Nous, en tant qu’organe de régulation, nous ne le voyons pas sous le prisme du marché, mais plutôt comme un outil d’inclusion financière et de régulation de l’économie nationale. Pour avoir une économie saine, il faut passer par la digitalisation des moyens de paiement et les processus d’encaissement. C’est clair, net et précis. Nous sommes en train de travailler sur la diversification des moyens de paiement car ce qui a existé jusqu’ici est la carte bancaire. Celle-ci est devenue assez coûteuse et dont l’acquisition est assez problématique compte tenu de la crise mondiale des semi-conducteurs et des composants qui sont nécessaires pour sa fabrication. Notre plan de développement jusqu’en 2024 porte, entre autres, sur le projet d’équiper les commerçants et les clients en terminaux de paiement et en cartes. Les objectifs du gouvernement en la matière sont clairs : il s’agit de délivrer 16 millions de cartes bancaires et équiper 900.000 commerçants en moyens de paiement. Le plan de développement porte des objectifs quantitatifs et qualitatifs, dont la sécurisation de la plateforme et optimiser sa performance. Il nécessaire de renforcer de l’infrastructure pour pouvoir massifier les paiements électroniques.
Y aurait-il des changements et des réformes à mettre en œuvre afin de voir ce marché progresser davantage ?

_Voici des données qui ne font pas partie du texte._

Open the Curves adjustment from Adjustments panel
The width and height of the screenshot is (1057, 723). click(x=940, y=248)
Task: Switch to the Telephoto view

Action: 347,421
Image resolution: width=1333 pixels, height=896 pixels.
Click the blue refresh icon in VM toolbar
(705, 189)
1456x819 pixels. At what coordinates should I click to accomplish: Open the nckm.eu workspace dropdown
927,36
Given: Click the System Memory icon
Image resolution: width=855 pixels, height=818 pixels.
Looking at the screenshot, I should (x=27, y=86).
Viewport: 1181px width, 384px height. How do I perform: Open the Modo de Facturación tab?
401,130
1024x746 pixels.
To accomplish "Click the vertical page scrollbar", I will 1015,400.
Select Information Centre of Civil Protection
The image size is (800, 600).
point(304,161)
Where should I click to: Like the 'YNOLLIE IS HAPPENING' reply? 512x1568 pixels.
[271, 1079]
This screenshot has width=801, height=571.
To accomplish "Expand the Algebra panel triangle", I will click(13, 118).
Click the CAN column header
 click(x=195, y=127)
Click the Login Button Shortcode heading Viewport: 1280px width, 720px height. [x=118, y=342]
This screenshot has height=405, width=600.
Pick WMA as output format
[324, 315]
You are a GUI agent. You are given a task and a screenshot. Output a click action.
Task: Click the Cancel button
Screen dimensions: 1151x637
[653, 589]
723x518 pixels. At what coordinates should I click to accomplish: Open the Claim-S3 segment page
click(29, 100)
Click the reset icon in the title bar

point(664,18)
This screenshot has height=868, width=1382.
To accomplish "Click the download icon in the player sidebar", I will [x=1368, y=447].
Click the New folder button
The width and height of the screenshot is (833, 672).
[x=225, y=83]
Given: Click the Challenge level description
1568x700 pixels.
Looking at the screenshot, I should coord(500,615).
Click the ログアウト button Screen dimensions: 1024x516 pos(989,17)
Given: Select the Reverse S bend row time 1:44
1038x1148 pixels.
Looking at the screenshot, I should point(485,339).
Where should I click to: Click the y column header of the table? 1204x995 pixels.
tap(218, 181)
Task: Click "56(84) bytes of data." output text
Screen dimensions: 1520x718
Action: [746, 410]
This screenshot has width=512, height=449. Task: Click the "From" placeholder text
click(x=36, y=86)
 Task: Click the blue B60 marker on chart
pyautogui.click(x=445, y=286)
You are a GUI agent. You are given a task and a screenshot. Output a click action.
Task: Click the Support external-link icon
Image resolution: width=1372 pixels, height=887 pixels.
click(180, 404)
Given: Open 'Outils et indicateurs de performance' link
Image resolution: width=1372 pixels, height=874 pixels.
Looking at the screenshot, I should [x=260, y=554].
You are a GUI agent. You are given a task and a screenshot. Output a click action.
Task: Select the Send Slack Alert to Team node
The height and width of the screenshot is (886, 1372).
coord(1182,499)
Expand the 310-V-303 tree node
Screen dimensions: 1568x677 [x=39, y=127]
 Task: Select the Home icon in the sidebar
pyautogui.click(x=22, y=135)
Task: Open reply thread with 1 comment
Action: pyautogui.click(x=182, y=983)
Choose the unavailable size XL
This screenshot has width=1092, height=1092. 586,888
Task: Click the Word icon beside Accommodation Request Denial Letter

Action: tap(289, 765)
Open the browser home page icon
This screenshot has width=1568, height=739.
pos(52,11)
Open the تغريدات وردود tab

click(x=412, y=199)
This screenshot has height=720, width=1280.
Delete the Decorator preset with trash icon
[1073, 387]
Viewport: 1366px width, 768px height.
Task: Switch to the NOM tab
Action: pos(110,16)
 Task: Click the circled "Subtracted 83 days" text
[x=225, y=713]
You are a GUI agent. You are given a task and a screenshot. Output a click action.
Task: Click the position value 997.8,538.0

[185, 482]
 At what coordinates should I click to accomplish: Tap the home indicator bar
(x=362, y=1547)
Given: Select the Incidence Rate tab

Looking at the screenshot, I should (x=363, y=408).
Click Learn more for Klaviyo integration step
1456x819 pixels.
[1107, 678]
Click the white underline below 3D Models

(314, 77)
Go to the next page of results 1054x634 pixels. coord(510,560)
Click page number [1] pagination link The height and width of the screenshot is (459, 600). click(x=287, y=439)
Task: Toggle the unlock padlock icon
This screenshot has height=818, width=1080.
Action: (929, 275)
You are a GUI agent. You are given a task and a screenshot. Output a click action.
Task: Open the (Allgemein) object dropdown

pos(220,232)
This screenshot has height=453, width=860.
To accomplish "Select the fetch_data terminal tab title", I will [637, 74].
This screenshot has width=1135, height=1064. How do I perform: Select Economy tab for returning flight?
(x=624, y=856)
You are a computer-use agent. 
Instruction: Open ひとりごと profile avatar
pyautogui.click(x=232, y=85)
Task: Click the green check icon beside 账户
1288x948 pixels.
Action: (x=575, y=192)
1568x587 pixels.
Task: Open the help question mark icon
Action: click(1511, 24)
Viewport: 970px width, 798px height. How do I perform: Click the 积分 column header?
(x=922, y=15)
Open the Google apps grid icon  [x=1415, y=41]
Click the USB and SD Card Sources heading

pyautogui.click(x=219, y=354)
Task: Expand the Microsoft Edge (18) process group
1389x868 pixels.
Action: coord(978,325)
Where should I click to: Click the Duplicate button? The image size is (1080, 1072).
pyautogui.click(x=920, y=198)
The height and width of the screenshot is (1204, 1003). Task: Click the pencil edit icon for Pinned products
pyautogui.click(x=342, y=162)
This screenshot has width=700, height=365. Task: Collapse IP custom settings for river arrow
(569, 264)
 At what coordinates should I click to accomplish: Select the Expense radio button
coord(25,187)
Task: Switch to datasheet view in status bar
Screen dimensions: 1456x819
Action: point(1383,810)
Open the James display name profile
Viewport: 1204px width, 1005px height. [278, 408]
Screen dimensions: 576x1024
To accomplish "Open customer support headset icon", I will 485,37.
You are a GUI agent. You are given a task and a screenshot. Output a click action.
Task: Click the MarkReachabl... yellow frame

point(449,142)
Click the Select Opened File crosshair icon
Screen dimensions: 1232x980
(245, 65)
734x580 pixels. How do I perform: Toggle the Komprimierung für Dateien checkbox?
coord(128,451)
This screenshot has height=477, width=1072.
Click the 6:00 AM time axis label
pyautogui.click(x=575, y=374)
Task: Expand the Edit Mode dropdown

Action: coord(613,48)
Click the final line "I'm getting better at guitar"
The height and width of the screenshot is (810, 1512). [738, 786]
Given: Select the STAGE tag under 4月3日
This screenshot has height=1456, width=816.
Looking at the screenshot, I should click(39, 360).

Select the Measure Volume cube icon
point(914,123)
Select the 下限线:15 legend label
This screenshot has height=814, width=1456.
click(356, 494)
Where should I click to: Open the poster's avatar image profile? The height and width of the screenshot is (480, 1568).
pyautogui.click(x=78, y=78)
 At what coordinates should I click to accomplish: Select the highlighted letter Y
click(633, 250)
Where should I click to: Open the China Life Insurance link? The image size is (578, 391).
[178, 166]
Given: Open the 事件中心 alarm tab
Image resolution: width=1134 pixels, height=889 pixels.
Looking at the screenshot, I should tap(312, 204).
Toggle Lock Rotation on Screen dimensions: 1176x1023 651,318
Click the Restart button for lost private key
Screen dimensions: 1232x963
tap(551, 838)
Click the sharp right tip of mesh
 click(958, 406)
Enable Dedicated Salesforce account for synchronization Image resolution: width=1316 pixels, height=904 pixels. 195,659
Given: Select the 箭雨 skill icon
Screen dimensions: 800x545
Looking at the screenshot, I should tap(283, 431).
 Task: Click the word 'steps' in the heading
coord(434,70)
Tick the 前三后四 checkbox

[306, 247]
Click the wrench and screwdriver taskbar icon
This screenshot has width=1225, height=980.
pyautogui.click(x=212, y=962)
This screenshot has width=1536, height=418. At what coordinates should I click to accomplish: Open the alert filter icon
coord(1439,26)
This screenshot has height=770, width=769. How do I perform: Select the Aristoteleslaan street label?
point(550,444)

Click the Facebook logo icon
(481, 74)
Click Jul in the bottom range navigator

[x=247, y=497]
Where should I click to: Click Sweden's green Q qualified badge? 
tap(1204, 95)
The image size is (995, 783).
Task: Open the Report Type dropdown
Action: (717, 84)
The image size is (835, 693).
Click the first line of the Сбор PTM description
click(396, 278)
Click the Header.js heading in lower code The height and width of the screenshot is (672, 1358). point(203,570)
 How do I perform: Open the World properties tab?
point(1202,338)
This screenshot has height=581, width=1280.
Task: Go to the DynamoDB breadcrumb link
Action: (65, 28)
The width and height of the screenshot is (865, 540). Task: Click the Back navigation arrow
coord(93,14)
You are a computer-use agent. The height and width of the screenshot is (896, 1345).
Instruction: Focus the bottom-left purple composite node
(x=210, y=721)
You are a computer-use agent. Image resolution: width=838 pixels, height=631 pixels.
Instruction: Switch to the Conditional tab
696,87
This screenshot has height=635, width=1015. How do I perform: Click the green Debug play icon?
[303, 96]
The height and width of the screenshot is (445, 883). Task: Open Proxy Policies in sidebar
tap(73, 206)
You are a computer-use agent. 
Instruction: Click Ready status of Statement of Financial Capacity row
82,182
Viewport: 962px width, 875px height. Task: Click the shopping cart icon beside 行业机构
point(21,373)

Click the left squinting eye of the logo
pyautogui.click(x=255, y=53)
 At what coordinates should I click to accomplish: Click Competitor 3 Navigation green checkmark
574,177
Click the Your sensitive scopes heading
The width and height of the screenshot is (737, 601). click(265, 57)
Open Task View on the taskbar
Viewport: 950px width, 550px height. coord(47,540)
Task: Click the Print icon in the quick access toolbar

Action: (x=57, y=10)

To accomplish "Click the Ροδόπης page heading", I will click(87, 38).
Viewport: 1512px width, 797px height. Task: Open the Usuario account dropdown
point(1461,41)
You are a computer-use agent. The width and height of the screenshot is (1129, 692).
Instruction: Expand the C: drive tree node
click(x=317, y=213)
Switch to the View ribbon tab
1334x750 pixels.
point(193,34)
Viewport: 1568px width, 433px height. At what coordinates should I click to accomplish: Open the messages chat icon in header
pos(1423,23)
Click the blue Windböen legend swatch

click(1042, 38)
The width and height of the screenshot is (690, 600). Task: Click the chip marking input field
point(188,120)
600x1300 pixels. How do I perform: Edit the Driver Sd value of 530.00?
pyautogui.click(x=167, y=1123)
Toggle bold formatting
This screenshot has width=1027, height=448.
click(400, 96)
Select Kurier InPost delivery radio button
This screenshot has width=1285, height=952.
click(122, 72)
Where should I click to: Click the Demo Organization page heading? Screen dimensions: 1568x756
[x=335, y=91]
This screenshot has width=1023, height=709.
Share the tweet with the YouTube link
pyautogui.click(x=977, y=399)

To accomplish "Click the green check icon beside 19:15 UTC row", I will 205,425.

Toujours dans le cadre du plan de développement, nous avons désigné des équipes qui sont chargées de travailler sur plusieurs segments d’activité. Nous nous sommes intéressés à la réglementation pour savoir quels seraient les changements et les modifications réglementaires nécessaires à la dynamisation du secteur. Nous avons identifié plusieurs réformes, dont le changement de la loi sur la monnaie et le crédit pour l’introduction de nouveaux acteurs tels que les facilitateurs de paiement qui sont des prestataires de services et des établissements de paiement. Ces établissements sont nécessaires pour la dynamisation de l’activité, étant donné que le paiement électronique sera le cœur de leurs métiers. Pour cela, la loi sur la monnaie et le crédit est en cours de modification et nous espérons également que la Banque d’Algérie va revoir ses exigences en termes de règles appliquées à l’ouverture des comptes bancaires pour permettre à ces prestataires de services de pouvoir ouvrir des comptes légers et plafonnés pour leurs clients. Ce sont des comptes qui seront bien évidemment sécurisés et dont la gestion des risques et la lutte antifraude sont prises en compte. Dit autrement, ces nouveaux établissements doivent disposer des moyens légaux pour pouvoir devenir des prestataires de services et contribuer à la dynamisation du e-paiement en Algérie.
H. N. A.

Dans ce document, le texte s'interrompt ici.